Information Fusion Approaches for Distant Speech Recognition in a Multi-microphone Setting

It is a well known fact that high quality Automatic Speech Recognition is still difficult to guarantee under conditions in which the speaker is distant from the microphone due to the distortions caused by acoustic phenomena, such as noise and reverberation. Among the different research directions pursued around this problem, the adoption of multi-channel approaches is of great interest to the community given the potential of taking advantage of information diversity. In this thesis we elaborate on approaches that exploit different instances of a sound source, captured by various largely spaced microphones, in order to extract a Distant Speech Recognition hypothesis.
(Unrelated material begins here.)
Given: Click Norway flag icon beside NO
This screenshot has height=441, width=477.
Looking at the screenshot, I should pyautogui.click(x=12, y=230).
Two original solutions are presented, based on information fusion approaches at different levels of the recognition system, one at front-end stage and one at post-decoding stage, namely for the problems of channel selection (CS) and hypothesis combination. First, a new CS framework is proposed. Cepstral distance (CD), which is effectively applied in other acoustic processing fields, is the basis of the CS method developed. Experimental results confirmed the advantages of a CD-based selection schema under different scenarios. The second contribution concerns the combination of information extracted from the individual decoding processes performed over the multiple captured signals. It is shown how temporal cues can be identified in the hypothesis space, and be beneficial for the elaboration of a multi-microphone confusion network, from which the final speech transcription is derived. The proposed methods are applicable in a setting equipped with synchronized distributed microphones, independently of the proximity between the sensors. Analysis of the novel concepts were performed over synthetic and real-captured data. Both approaches achieved positive results at the different assessment tasks they were exposed to.